◆ **Provided text**

These issues were prominent in the workshop presentations and discussions. At one point, APARC visiting scholar Gita Wirwajan used the opportunity to urge Stanford, being in Silicon Valley, to speak louder against the information-degrading effects of social media.

Scholars also discussed the other distinctive and challenging conditions in which democracy, development, and the rule of law must take root in Southeast Asia, including monarchial traditions, religious diversity, and proximity to China. Such topics ranged widely, from Islamic Law in the Indonesian province of Aceh through China-funded infrastructure in Myanmar to the Mindanao conflict in the Philippines.

Waseda University Associate Professor and CDDRL Visiting Scholar Marisa Kellam co-chaired the workshop’s panels and roundtables with APARC’s Southeast Asia Program Director and CDDRL Affiliated Faculty Donald Emmerson. On the panels, Kana Inata (Tokyo Metropolitan University) and Ruosui Zhang (Waseda University) presented papers for discussion by Michael Bennon and Francis Fukuyama (both Stanford). The roundtables featured papers or remarks by Lisandro Claudio (UC Berkeley), Reza Idria (Ar-Raniry State Islamic University), Yuko Kasuya (Keio University), Aya Watanabe (Institute of Developing Economies), and Gita Wirwajan (Ancora Group). Several Stanford students in the Masters of International Policy program attended the workshop and took part in the discussion, and we were pleased to welcome representatives from the Consulate General of both Indonesia and the Philippines as well.

◆ **Dataset excerpt**
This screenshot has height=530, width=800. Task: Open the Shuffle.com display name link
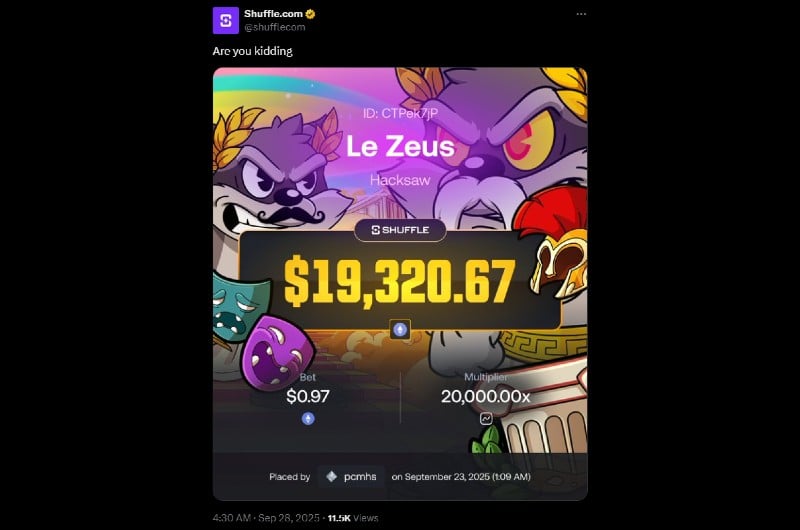(x=273, y=14)
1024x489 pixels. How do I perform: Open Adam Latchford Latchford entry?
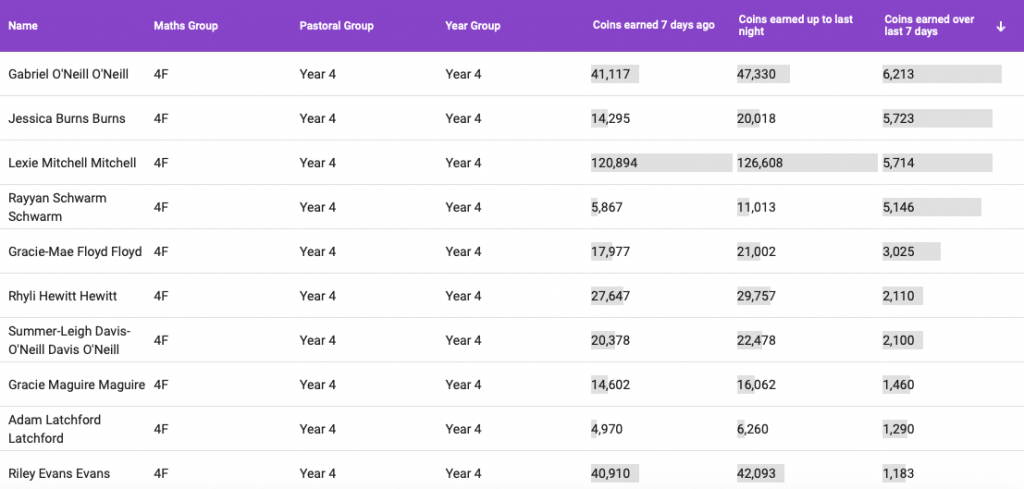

◆ **Task**
Restate word for word the part of the Southeast Asia workshop text that opens with the words containing "Scholars also discussed" and closes with "in the Philippines.".

◆ **Result of the exercise**
Scholars also discussed the other distinctive and challenging conditions in which democracy, development, and the rule of law must take root in Southeast Asia, including monarchial traditions, religious diversity, and proximity to China. Such topics ranged widely, from Islamic Law in the Indonesian province of Aceh through China-funded infrastructure in Myanmar to the Mindanao conflict in the Philippines.